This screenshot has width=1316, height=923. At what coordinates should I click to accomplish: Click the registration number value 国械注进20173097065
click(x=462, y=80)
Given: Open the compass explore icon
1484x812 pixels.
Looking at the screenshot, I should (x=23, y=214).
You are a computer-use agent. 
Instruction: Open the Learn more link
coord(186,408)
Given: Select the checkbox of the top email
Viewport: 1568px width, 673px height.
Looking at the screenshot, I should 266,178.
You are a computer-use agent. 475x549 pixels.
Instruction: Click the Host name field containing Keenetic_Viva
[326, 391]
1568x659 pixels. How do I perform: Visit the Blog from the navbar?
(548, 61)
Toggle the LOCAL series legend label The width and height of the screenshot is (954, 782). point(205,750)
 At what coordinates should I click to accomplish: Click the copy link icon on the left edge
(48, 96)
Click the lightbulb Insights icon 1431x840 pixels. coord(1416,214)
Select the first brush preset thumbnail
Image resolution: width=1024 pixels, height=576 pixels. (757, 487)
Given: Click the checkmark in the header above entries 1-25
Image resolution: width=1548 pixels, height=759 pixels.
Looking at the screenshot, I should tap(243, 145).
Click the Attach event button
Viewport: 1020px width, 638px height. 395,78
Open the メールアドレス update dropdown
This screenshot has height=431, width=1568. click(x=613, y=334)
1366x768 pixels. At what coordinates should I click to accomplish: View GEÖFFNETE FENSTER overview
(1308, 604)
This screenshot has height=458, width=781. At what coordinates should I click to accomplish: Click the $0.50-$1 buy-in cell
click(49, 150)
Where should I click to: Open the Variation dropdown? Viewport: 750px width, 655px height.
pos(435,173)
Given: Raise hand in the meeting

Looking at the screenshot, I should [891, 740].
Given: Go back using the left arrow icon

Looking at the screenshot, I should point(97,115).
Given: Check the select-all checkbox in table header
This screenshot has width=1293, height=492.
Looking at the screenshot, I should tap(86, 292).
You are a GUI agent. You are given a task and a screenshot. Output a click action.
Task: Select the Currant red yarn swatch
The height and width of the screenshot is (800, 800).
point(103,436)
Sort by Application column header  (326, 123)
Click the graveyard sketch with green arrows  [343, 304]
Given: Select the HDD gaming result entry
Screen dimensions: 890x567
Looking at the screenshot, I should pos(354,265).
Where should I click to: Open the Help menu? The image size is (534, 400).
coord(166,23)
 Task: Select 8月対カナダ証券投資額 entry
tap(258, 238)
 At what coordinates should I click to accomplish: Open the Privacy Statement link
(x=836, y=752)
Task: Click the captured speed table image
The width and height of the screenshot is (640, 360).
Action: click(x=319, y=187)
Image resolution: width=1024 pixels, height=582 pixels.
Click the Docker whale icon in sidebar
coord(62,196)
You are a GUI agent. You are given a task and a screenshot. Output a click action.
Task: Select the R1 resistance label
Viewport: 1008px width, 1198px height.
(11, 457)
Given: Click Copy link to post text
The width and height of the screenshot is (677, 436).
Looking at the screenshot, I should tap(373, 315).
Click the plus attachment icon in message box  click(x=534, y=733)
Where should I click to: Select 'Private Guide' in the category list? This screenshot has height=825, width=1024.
§ §
#### Directions
Format every line of the records above as a Markdown table with the columns Row and Record line, leaving out blank lines.

#### Solution to this task
| Row | Record line |
|---|---|
| 1 | This screenshot has width=1316, height=923. At what coordinates should I click to accomplish: Click the registration number value 国械注进20173097065 |
| 2 | click(x=462, y=80) |
| 3 | Given: Open the compass explore icon |
| 4 | 1484x812 pixels. |
| 5 | Looking at the screenshot, I should (x=23, y=214). |
| 6 | You are a computer-use agent.  |
| 7 | Instruction: Open the Learn more link |
| 8 | coord(186,408) |
| 9 | Given: Select the checkbox of the top email |
| 10 | Viewport: 1568px width, 673px height. |
| 11 | Looking at the screenshot, I should 266,178. |
| 12 | You are a computer-use agent. 475x549 pixels. |
| 13 | Instruction: Click the Host name field containing Keenetic_Viva |
| 14 | [326, 391] |
| 15 | 1568x659 pixels. How do I perform: Visit the Blog from the navbar? |
| 16 | (548, 61) |
| 17 | Toggle the LOCAL series legend label The width and height of the screenshot is (954, 782). point(205,750) |
| 18 |  At what coordinates should I click to accomplish: Click the copy link icon on the left edge |
| 19 | (48, 96) |
| 20 | Click the lightbulb Insights icon 1431x840 pixels. coord(1416,214) |
| 21 | Select the first brush preset thumbnail |
| 22 | Image resolution: width=1024 pixels, height=576 pixels. (757, 487) |
| 23 | Given: Click the checkmark in the header above entries 1-25 |
| 24 | Image resolution: width=1548 pixels, height=759 pixels. |
| 25 | Looking at the screenshot, I should tap(243, 145). |
| 26 | Click the Attach event button |
| 27 | Viewport: 1020px width, 638px height. 395,78 |
| 28 | Open the メールアドレス update dropdown |
| 29 | This screenshot has height=431, width=1568. click(x=613, y=334) |
| 30 | 1366x768 pixels. At what coordinates should I click to accomplish: View GEÖFFNETE FENSTER overview |
| 31 | (1308, 604) |
| 32 | This screenshot has height=458, width=781. At what coordinates should I click to accomplish: Click the $0.50-$1 buy-in cell |
| 33 | click(49, 150) |
| 34 | Where should I click to: Open the Variation dropdown? Viewport: 750px width, 655px height. |
| 35 | pos(435,173) |
| 36 | Given: Raise hand in the meeting |
| 37 | Looking at the screenshot, I should [891, 740]. |
| 38 | Given: Go back using the left arrow icon |
| 39 | Looking at the screenshot, I should point(97,115). |
| 40 | Given: Check the select-all checkbox in table header |
| 41 | This screenshot has width=1293, height=492. |
| 42 | Looking at the screenshot, I should tap(86, 292). |
| 43 | You are a GUI agent. You are given a task and a screenshot. Output a click action. |
| 44 | Task: Select the Currant red yarn swatch |
| 45 | The height and width of the screenshot is (800, 800). |
| 46 | point(103,436) |
| 47 | Sort by Application column header  (326, 123) |
| 48 | Click the graveyard sketch with green arrows  [343, 304] |
| 49 | Given: Select the HDD gaming result entry |
| 50 | Screen dimensions: 890x567 |
| 51 | Looking at the screenshot, I should pos(354,265). |
| 52 | Where should I click to: Open the Help menu? The image size is (534, 400). |
| 53 | coord(166,23) |
| 54 |  Task: Select 8月対カナダ証券投資額 entry |
| 55 | tap(258, 238) |
| 56 |  At what coordinates should I click to accomplish: Open the Privacy Statement link |
| 57 | (x=836, y=752) |
| 58 | Task: Click the captured speed table image |
| 59 | The width and height of the screenshot is (640, 360). |
| 60 | Action: click(x=319, y=187) |
| 61 | Image resolution: width=1024 pixels, height=582 pixels. |
| 62 | Click the Docker whale icon in sidebar |
| 63 | coord(62,196) |
| 64 | You are a GUI agent. You are given a task and a screenshot. Output a click action. |
| 65 | Task: Select the R1 resistance label |
| 66 | Viewport: 1008px width, 1198px height. |
| 67 | (11, 457) |
| 68 | Given: Click Copy link to post text |
| 69 | The width and height of the screenshot is (677, 436). |
| 70 | Looking at the screenshot, I should tap(373, 315). |
| 71 | Click the plus attachment icon in message box  click(x=534, y=733) |
| 72 | Where should I click to: Select 'Private Guide' in the category list? This screenshot has height=825, width=1024. |